Cela ne s'invente pas!
Quels items appréciés :
Promouvoir la salle à café, comme lieu de sociabilisation.
Résister au stress, en faisant partie d'un groupe informel.
La créativité, une des caractéristiques des membres des groupes informels.
Pour conclure:
Loin de la compétition, les membres des groupes informels se distinguent des autres groupes par des attentes de réalisation de soi, plus fortes dont l'accomplissement personnel, l'actualisation de soi, l'entraide humaine et arriver à un bien-être au travail.
L'art administratif est un concept émergeant d'un de ces groupes informels qui prend le café, à la cafétaria
28 janvier 2009
Nouvelle porte virtuelle entreouverte
J'ai commencé un blog, un jour, il y a longtemps où j'ai évacué ma rage. Il n'existe plus.
Je me suis lancée dans un blog quotidien, petit-à-petit.
J'ai été lue et commentée par une fidèle, la relation s'établit.
Je découvre une proposition de passer "en live", quelle aventure derrière cette porte.
26 janvier 2009
Coumarine passe à la radio
J'allais regarder la tendre romance télévisuelle.
Finalement, j'ai écouté l'intégrale de "tout autre chose" de lundi 26 janvier 2009.
Qu'allais-je apprendre de neuf?
Rien bien sûr ... puisque j'ai déjà lu son livre de 200 pages!
Ou alors quelques nouveaux mots comme agrégateur et blog-rolling.
De plus, je blogue ... je suis aussi confrontée au choix de l'anonymat, au manque de temps, au manque d'enthousiasme de mon entourage proche!
L'émission est passée rapidement.
J'ai été attentive à l'éclairage de la psy.
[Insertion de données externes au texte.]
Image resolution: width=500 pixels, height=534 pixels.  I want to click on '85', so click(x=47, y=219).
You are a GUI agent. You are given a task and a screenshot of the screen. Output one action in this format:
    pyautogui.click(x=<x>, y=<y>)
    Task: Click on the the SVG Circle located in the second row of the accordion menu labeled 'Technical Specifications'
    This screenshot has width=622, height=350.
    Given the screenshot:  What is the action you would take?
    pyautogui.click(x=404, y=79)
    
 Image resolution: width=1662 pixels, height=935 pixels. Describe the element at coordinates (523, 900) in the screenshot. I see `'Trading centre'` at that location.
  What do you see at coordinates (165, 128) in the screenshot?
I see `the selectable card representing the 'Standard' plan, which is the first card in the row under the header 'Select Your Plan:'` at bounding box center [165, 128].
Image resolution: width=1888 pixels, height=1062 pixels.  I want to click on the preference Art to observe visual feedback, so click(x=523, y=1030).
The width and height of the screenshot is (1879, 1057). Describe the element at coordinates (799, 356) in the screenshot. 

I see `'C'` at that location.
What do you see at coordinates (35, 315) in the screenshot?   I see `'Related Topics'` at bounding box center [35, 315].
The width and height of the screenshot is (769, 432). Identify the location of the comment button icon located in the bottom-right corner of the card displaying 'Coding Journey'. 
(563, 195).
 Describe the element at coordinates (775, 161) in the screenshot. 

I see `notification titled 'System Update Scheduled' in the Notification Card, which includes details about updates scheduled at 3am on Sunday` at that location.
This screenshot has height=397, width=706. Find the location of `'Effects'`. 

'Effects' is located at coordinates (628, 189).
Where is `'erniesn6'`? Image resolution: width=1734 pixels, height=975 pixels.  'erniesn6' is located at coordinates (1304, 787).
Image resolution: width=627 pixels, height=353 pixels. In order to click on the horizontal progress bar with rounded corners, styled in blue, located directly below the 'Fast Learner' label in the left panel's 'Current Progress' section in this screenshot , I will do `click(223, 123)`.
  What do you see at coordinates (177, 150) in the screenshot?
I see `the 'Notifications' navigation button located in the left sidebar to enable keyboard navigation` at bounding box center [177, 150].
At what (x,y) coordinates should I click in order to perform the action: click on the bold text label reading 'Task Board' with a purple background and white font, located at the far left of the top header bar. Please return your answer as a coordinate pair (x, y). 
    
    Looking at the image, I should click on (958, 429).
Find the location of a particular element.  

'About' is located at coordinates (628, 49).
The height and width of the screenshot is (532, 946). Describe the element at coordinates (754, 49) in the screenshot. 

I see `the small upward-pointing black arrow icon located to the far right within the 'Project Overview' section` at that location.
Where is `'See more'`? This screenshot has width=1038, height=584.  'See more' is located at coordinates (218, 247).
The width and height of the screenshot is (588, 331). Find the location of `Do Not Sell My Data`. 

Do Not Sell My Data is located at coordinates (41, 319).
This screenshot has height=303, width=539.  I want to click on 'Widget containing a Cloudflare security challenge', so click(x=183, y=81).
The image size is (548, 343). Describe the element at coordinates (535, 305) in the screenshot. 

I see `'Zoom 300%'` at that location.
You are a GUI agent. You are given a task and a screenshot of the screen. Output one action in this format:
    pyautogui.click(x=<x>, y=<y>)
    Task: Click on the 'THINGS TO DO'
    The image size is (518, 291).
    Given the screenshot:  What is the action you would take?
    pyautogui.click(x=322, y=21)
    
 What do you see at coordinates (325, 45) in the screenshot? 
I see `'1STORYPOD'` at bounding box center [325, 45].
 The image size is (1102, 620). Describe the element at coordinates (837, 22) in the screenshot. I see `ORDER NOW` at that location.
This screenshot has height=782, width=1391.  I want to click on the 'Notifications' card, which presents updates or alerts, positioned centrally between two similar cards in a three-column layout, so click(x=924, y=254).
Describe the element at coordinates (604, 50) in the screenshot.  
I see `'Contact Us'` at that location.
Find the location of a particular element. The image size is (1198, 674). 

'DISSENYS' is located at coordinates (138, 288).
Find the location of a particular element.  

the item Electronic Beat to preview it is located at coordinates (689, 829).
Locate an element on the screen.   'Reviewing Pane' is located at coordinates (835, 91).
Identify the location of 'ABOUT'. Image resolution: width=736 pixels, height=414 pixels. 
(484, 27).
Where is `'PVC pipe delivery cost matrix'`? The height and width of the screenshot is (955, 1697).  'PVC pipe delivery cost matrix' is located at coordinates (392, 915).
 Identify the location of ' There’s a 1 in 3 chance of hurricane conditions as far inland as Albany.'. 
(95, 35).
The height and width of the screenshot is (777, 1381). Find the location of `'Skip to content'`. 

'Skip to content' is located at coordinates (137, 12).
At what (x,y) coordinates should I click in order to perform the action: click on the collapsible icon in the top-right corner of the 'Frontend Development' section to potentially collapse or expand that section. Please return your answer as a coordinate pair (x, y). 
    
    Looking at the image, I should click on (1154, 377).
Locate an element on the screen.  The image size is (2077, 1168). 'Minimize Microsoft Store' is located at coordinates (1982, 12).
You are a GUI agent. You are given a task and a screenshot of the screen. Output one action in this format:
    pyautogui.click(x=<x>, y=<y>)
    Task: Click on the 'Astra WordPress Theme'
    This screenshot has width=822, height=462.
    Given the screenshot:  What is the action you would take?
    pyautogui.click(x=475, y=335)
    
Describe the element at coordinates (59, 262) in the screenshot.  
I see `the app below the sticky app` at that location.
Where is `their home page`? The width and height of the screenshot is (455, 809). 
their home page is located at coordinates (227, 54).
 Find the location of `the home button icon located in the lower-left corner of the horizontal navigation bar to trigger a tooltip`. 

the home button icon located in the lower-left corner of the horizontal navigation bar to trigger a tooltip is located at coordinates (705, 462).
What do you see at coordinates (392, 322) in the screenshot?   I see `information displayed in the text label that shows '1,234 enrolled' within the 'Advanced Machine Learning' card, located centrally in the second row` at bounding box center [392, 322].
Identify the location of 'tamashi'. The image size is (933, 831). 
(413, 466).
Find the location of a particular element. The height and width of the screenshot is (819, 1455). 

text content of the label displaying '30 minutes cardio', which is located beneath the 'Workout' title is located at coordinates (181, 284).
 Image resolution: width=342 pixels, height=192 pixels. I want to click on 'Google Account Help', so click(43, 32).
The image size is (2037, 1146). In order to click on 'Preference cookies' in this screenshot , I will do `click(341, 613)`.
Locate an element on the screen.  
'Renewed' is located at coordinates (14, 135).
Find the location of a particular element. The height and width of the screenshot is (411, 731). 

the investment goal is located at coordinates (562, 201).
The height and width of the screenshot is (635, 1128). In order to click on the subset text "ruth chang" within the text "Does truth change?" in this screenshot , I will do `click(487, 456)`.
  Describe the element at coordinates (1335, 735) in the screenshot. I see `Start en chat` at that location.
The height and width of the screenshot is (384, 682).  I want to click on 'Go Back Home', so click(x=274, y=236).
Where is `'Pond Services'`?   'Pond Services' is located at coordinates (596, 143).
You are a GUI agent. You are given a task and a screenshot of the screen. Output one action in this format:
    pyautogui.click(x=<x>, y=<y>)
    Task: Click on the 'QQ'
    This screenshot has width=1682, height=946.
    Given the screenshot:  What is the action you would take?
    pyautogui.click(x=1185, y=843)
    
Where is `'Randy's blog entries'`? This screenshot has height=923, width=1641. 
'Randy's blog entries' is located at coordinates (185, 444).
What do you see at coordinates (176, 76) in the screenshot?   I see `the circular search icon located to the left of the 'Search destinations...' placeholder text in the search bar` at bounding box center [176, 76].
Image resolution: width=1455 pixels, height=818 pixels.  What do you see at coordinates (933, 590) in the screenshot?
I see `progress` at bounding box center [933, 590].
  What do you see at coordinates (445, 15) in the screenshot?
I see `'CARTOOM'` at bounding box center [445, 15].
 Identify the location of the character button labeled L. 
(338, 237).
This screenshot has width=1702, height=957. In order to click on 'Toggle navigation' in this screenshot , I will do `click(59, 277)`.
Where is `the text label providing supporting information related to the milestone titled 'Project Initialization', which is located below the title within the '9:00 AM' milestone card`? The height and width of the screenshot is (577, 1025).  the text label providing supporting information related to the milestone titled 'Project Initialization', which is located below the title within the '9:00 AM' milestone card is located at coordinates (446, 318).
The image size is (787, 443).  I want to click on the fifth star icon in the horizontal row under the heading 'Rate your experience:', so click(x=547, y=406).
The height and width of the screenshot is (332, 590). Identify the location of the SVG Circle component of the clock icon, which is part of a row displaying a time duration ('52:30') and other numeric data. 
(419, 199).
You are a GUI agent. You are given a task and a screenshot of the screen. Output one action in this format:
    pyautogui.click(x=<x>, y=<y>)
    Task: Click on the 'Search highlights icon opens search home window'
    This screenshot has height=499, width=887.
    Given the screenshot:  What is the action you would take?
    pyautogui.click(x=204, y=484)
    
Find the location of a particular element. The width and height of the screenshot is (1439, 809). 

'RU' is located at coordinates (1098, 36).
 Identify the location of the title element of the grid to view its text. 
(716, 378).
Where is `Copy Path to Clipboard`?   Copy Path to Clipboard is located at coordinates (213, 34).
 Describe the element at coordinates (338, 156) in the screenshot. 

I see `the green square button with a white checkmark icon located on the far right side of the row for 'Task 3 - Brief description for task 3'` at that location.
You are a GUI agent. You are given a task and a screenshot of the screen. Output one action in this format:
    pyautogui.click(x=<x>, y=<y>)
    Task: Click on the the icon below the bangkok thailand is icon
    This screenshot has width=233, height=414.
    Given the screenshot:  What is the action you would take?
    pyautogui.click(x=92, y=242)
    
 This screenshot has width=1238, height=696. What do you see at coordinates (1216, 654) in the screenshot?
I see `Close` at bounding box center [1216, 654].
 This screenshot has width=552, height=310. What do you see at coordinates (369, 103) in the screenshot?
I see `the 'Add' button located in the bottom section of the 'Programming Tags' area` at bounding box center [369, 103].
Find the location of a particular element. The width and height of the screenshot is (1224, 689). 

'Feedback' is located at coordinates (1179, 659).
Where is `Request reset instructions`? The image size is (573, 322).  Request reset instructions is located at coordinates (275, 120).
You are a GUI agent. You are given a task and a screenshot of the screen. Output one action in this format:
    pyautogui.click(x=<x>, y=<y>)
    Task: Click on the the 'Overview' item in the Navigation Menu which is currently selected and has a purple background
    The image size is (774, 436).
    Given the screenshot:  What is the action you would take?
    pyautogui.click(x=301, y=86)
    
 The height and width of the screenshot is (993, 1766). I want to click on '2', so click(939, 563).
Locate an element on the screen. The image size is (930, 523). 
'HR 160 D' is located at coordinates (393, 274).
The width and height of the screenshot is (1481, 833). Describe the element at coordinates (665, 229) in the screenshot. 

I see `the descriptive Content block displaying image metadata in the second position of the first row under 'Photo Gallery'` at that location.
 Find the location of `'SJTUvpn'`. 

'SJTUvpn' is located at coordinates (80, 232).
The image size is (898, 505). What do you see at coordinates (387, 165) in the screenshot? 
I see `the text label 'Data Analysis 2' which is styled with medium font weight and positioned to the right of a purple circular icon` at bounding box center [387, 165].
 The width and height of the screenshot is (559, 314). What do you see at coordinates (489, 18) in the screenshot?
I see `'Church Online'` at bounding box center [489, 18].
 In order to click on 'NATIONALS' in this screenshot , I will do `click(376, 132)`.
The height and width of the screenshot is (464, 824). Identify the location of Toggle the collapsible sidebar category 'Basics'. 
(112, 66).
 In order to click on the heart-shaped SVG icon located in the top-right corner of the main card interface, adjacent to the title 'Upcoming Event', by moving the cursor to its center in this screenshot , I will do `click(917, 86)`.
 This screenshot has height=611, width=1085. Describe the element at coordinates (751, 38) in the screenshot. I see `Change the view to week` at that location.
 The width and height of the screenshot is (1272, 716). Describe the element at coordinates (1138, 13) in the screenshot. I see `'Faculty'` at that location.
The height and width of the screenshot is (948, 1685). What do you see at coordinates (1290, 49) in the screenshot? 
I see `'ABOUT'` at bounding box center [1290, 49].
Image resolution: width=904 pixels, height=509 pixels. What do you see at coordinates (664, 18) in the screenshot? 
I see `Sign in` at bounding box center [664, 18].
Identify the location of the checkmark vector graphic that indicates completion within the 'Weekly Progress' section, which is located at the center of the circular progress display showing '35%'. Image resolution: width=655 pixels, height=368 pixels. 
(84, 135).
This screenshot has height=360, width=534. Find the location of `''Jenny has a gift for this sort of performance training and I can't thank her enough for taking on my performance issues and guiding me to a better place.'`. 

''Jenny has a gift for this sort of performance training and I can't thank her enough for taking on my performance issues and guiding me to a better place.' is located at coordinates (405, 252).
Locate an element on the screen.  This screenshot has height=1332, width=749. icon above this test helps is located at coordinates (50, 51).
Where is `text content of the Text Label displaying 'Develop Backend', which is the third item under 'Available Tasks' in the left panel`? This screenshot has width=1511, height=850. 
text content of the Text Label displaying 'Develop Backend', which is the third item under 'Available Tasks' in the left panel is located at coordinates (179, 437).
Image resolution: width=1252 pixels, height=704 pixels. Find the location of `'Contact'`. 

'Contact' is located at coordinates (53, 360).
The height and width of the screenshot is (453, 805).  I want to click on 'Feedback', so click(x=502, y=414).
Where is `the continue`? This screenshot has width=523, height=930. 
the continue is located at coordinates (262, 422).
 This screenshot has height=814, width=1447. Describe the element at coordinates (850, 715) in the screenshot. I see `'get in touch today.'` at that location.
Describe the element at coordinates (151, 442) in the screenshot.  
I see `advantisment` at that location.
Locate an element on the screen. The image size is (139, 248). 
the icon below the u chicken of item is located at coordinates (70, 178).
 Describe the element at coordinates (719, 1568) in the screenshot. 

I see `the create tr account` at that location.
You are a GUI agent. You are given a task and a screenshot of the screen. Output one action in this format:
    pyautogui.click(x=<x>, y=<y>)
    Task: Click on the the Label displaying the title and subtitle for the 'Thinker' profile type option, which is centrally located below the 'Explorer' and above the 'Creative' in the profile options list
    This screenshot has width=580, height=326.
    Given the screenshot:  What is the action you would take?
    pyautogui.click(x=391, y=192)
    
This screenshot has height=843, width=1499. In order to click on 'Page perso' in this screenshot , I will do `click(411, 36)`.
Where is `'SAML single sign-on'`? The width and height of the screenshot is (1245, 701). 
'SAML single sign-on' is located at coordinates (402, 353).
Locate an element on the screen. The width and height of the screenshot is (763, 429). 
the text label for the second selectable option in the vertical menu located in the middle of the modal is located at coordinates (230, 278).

J'ai été amusée par le libraire qui se cache pour mourir.
Je connaissais virtuellement Coumarine, elle devient vivante.
Mettre une voix sur des textes et une photo, c'est comme goûter la cerise sur le gâteau.
30 décembre 2008
Pour Coumarine
Par le passé, j'étais tombée, par hasard, sur la photo que tu avais prise d'une des statues, au parc de Tervueren.
A l'époque, j'y avais laissé un commentaire laconique dont je peux, ici, résumer le message :
"le passé a du mal à passer"
Comme le hasard, parfois, fait bien les choses, j'ai aujourd'hui aperçu cette statue, au détour d'une promenade.
J'ai pu la regarder SANS fondre en larmes.
J'ai MEME pu la photographier !!!
Détail de celle que je ne suis pas devenue, immortalisée au parc
08 octobre 2008
Blog - 6ème commentaire
N'oubliez pas de voter
Allez sur le lien ici-bas et allez au bas de la page, choisissez 5 étoiles dans le menu déroulant et ensuite votez.
http://www.zoomjeune.be/candidats/candidats-2008/passion-sans-frontieres.html
La première a déjà 1999 voix (plus que 1000 voix et la fille de ma collègue devient première ;-)
Coumarine, dans ton livre, tu parles des trucs et ficelles. Tu développes tout un chapitre sur la technologie virtuelle.
Saches que j'ai découvert un site où tous les blogs sont référencés. Y compris le mien!!!
INCROYABLE.
J'y ai appris que je poste, en moyenne, un message toutes les 38 heures. Vive les statistiques et la technologie!!!
INCROYABLE.
Vivement que tu sortes ton deuxième tome pour encore apprendre sur cette technologie virtuelle et les méandres informatiques.